WORK TO COMPLETE = Every record must come back exactly as given.

DATA FOR PROCESSING =
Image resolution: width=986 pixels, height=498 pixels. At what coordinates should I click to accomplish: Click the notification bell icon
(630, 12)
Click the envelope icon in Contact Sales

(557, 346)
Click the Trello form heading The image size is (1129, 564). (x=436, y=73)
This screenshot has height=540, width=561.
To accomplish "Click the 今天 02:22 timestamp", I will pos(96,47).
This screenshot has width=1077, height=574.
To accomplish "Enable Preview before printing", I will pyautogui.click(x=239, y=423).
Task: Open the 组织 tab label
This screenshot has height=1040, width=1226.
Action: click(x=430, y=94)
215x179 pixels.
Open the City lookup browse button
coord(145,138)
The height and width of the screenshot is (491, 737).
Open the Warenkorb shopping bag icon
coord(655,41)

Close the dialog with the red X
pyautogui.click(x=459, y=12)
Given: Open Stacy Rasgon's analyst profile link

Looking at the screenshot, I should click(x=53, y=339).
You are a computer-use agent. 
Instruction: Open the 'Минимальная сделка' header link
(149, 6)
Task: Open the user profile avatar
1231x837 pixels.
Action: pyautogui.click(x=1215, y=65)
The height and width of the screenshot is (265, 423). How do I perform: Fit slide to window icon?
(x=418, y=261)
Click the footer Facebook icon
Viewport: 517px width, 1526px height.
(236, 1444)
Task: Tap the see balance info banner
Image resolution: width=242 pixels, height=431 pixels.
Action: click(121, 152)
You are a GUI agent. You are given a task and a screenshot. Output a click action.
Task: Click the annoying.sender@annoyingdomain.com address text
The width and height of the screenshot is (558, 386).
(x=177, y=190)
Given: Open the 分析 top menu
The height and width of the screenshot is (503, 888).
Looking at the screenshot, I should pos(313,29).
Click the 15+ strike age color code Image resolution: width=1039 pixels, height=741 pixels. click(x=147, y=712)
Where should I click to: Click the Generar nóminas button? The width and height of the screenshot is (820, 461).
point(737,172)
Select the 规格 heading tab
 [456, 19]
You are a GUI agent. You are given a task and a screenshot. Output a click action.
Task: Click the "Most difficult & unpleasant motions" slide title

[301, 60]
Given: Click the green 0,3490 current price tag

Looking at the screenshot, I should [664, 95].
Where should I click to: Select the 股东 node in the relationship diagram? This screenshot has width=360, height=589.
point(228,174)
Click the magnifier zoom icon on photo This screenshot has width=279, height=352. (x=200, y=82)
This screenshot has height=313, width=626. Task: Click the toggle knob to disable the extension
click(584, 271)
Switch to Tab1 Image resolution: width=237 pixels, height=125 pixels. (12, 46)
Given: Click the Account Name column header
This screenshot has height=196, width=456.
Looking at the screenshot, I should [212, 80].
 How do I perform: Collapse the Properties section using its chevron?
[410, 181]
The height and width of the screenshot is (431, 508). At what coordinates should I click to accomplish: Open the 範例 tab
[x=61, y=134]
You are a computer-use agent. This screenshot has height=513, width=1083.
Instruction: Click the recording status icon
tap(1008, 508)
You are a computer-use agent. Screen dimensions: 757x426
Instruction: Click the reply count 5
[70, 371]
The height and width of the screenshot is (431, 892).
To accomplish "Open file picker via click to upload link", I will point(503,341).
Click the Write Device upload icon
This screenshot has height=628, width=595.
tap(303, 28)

YOUR RESPONSE =
Image resolution: width=986 pixels, height=498 pixels. At what coordinates should I click to accomplish: Click the notification bell icon
(630, 12)
Click the envelope icon in Contact Sales

(557, 346)
Click the Trello form heading The image size is (1129, 564). (x=436, y=73)
This screenshot has height=540, width=561.
To accomplish "Click the 今天 02:22 timestamp", I will pos(96,47).
This screenshot has width=1077, height=574.
To accomplish "Enable Preview before printing", I will pyautogui.click(x=239, y=423).
Task: Open the 组织 tab label
This screenshot has height=1040, width=1226.
Action: click(x=430, y=94)
215x179 pixels.
Open the City lookup browse button
coord(145,138)
The height and width of the screenshot is (491, 737).
Open the Warenkorb shopping bag icon
coord(655,41)

Close the dialog with the red X
pyautogui.click(x=459, y=12)
Given: Open Stacy Rasgon's analyst profile link

Looking at the screenshot, I should click(x=53, y=339).
You are a computer-use agent. 
Instruction: Open the 'Минимальная сделка' header link
(149, 6)
Task: Open the user profile avatar
1231x837 pixels.
Action: pyautogui.click(x=1215, y=65)
The height and width of the screenshot is (265, 423). How do I perform: Fit slide to window icon?
(x=418, y=261)
Click the footer Facebook icon
Viewport: 517px width, 1526px height.
(236, 1444)
Task: Tap the see balance info banner
Image resolution: width=242 pixels, height=431 pixels.
Action: click(121, 152)
You are a GUI agent. You are given a task and a screenshot. Output a click action.
Task: Click the annoying.sender@annoyingdomain.com address text
The width and height of the screenshot is (558, 386).
(x=177, y=190)
Given: Open the 分析 top menu
The height and width of the screenshot is (503, 888).
Looking at the screenshot, I should pos(313,29).
Click the 15+ strike age color code Image resolution: width=1039 pixels, height=741 pixels. click(x=147, y=712)
Where should I click to: Click the Generar nóminas button? The width and height of the screenshot is (820, 461).
point(737,172)
Select the 规格 heading tab
 [456, 19]
You are a GUI agent. You are given a task and a screenshot. Output a click action.
Task: Click the "Most difficult & unpleasant motions" slide title

[301, 60]
Given: Click the green 0,3490 current price tag

Looking at the screenshot, I should [664, 95].
Where should I click to: Select the 股东 node in the relationship diagram? This screenshot has width=360, height=589.
point(228,174)
Click the magnifier zoom icon on photo This screenshot has width=279, height=352. (x=200, y=82)
This screenshot has height=313, width=626. Task: Click the toggle knob to disable the extension
click(584, 271)
Switch to Tab1 Image resolution: width=237 pixels, height=125 pixels. (12, 46)
Given: Click the Account Name column header
This screenshot has height=196, width=456.
Looking at the screenshot, I should [212, 80].
 How do I perform: Collapse the Properties section using its chevron?
[410, 181]
The height and width of the screenshot is (431, 508). At what coordinates should I click to accomplish: Open the 範例 tab
[x=61, y=134]
You are a computer-use agent. This screenshot has height=513, width=1083.
Instruction: Click the recording status icon
tap(1008, 508)
You are a computer-use agent. Screen dimensions: 757x426
Instruction: Click the reply count 5
[70, 371]
The height and width of the screenshot is (431, 892).
To accomplish "Open file picker via click to upload link", I will point(503,341).
Click the Write Device upload icon
This screenshot has height=628, width=595.
tap(303, 28)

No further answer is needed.